Bayerischer Landtag, 1919-1920

Nachdem sich in der Debatte über die Frage, zu welchem Zeitpunkt Wahlen zu einer bayerischen Verfassunggebenden Landesversammlung bzw. zum Landtag abgehalten werden sollten, Anfang Dezember 1918 Innenminister Friedrich Auer gegen Ministerpräsident Kurt Eisner hatte durchsetzen können, wurden für den 12. Januar 1919 Landtagswahlen angekündigt. In der französisch besetzten Pfalz wurden diese am 2. Februar nachgeholt.
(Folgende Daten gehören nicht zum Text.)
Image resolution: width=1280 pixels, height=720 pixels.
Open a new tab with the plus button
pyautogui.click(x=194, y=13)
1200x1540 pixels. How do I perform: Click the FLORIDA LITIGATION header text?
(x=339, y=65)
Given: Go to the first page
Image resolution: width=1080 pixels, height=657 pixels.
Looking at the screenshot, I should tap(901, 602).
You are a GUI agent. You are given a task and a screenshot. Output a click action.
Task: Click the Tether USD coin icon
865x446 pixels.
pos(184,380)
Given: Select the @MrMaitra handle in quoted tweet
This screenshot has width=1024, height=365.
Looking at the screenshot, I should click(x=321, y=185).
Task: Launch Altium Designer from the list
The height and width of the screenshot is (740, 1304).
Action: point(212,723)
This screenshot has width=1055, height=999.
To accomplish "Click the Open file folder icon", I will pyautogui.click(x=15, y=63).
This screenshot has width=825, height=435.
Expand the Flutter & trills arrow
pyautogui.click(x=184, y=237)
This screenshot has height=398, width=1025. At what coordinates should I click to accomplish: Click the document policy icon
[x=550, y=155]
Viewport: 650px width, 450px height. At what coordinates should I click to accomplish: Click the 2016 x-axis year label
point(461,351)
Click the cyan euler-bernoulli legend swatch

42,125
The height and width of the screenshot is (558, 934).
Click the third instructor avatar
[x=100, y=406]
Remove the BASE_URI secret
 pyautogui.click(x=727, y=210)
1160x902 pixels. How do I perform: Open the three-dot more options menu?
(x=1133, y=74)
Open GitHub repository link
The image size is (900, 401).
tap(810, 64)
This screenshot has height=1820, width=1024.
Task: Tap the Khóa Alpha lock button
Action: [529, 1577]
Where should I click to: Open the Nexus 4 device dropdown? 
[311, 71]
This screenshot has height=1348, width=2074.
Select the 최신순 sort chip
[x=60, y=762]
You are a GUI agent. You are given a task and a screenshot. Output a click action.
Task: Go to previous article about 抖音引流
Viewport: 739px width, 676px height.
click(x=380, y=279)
Die Wahlen stellten für die Unabhängige Sozialdemokratische Partei Deutschlands (USPD) und Eisner mit lediglich 2,5 Prozent und 3 Mandaten eine deutliche Niederlage dar. Stärkste Fraktion wurde wie erwartet die Bayerische Volkspartei (BVP) mit 35 Prozent der Stimmen und 66 Mandaten. Die Mehrheitssozialdemokraten (MSPD) konnten 33 Prozent der Stimmen auf sich vereinen und erhielt 61 Sitze im neuen Parlament. Die Deutsche Demokratische Volkspartei Partei (DDVP) und die Deutsche Demokratische Partei (DDP) der Pfalz wurden zusammen mit 14 Prozent drittstärkste Kraft und konnte 25 Abgeordnete in den Landtag entsenden. Der Bayerische Bauernbund (BBB) erhielt 9,1 Prozent der Stimmen und 16 Mandate. Die Nationalliberale Landespartei in Bayern (NLB), die deutschnationale Bayerische Mittelpartei (BMP) und die Deutsche Volkspartei (DVP) der Pfalz erzielten gemeinsam 5,8 Prozent der Stimmen und 9 Mandate. Die Wahlbeteiligung lag bei 86,3 Prozent.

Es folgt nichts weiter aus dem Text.